## What this task involves:
What is needed here is a verbatim copy of the records that follow.

Material to process START

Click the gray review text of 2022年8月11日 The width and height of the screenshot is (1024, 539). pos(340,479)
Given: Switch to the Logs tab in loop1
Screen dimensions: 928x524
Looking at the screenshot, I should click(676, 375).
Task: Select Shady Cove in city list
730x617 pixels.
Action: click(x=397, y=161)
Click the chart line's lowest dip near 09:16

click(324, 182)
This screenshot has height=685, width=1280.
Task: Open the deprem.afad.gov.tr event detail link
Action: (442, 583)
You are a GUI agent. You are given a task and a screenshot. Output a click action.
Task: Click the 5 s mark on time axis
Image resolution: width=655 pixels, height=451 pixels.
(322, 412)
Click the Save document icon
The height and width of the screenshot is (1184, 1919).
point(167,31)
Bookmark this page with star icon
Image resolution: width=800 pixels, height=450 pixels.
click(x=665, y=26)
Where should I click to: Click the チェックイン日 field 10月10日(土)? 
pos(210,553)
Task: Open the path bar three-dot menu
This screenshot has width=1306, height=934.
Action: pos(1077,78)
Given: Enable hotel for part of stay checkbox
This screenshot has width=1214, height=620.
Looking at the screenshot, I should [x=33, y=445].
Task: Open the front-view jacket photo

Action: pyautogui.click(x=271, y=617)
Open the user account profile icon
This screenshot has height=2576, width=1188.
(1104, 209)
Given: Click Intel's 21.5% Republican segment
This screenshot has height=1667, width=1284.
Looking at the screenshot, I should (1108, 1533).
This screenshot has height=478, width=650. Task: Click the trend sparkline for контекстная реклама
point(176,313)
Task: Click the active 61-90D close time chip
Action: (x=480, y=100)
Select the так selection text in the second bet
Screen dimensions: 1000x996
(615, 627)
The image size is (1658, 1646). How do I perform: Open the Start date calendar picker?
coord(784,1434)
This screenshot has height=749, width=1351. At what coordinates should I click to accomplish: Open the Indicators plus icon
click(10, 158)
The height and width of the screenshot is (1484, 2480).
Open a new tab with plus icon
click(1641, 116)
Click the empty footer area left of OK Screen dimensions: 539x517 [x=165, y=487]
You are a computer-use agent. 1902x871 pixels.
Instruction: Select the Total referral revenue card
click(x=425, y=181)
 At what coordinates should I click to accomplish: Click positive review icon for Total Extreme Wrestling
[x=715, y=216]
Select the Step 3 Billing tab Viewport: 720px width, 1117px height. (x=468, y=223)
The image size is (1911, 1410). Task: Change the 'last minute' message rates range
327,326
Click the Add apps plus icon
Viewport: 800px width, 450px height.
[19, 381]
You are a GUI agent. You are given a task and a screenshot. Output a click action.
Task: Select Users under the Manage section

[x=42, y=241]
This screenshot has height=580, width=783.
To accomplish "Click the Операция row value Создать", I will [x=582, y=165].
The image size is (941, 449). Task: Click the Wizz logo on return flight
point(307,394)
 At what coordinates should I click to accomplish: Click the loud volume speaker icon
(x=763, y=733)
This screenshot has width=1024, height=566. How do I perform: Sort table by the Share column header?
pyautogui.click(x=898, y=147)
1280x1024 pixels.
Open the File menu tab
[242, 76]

Material to process END

## Response for this exercise:
Click the gray review text of 2022年8月11日 The width and height of the screenshot is (1024, 539). pos(340,479)
Given: Switch to the Logs tab in loop1
Screen dimensions: 928x524
Looking at the screenshot, I should click(676, 375).
Task: Select Shady Cove in city list
730x617 pixels.
Action: click(x=397, y=161)
Click the chart line's lowest dip near 09:16

click(324, 182)
This screenshot has height=685, width=1280.
Task: Open the deprem.afad.gov.tr event detail link
Action: (442, 583)
You are a GUI agent. You are given a task and a screenshot. Output a click action.
Task: Click the 5 s mark on time axis
Image resolution: width=655 pixels, height=451 pixels.
(322, 412)
Click the Save document icon
The height and width of the screenshot is (1184, 1919).
point(167,31)
Bookmark this page with star icon
Image resolution: width=800 pixels, height=450 pixels.
click(x=665, y=26)
Where should I click to: Click the チェックイン日 field 10月10日(土)? 
pos(210,553)
Task: Open the path bar three-dot menu
This screenshot has width=1306, height=934.
Action: pos(1077,78)
Given: Enable hotel for part of stay checkbox
This screenshot has width=1214, height=620.
Looking at the screenshot, I should [x=33, y=445].
Task: Open the front-view jacket photo

Action: pyautogui.click(x=271, y=617)
Open the user account profile icon
This screenshot has height=2576, width=1188.
(1104, 209)
Given: Click Intel's 21.5% Republican segment
This screenshot has height=1667, width=1284.
Looking at the screenshot, I should (1108, 1533).
This screenshot has height=478, width=650. Task: Click the trend sparkline for контекстная реклама
point(176,313)
Task: Click the active 61-90D close time chip
Action: (x=480, y=100)
Select the так selection text in the second bet
Screen dimensions: 1000x996
(615, 627)
The image size is (1658, 1646). How do I perform: Open the Start date calendar picker?
coord(784,1434)
This screenshot has height=749, width=1351. At what coordinates should I click to accomplish: Open the Indicators plus icon
click(10, 158)
The height and width of the screenshot is (1484, 2480).
Open a new tab with plus icon
click(1641, 116)
Click the empty footer area left of OK Screen dimensions: 539x517 [x=165, y=487]
You are a computer-use agent. 1902x871 pixels.
Instruction: Select the Total referral revenue card
click(x=425, y=181)
 At what coordinates should I click to accomplish: Click positive review icon for Total Extreme Wrestling
[x=715, y=216]
Select the Step 3 Billing tab Viewport: 720px width, 1117px height. (x=468, y=223)
The image size is (1911, 1410). Task: Change the 'last minute' message rates range
327,326
Click the Add apps plus icon
Viewport: 800px width, 450px height.
[19, 381]
You are a GUI agent. You are given a task and a screenshot. Output a click action.
Task: Select Users under the Manage section

[x=42, y=241]
This screenshot has height=580, width=783.
To accomplish "Click the Операция row value Создать", I will [x=582, y=165].
The image size is (941, 449). Task: Click the Wizz logo on return flight
point(307,394)
 At what coordinates should I click to accomplish: Click the loud volume speaker icon
(x=763, y=733)
This screenshot has width=1024, height=566. How do I perform: Sort table by the Share column header?
pyautogui.click(x=898, y=147)
1280x1024 pixels.
Open the File menu tab
[242, 76]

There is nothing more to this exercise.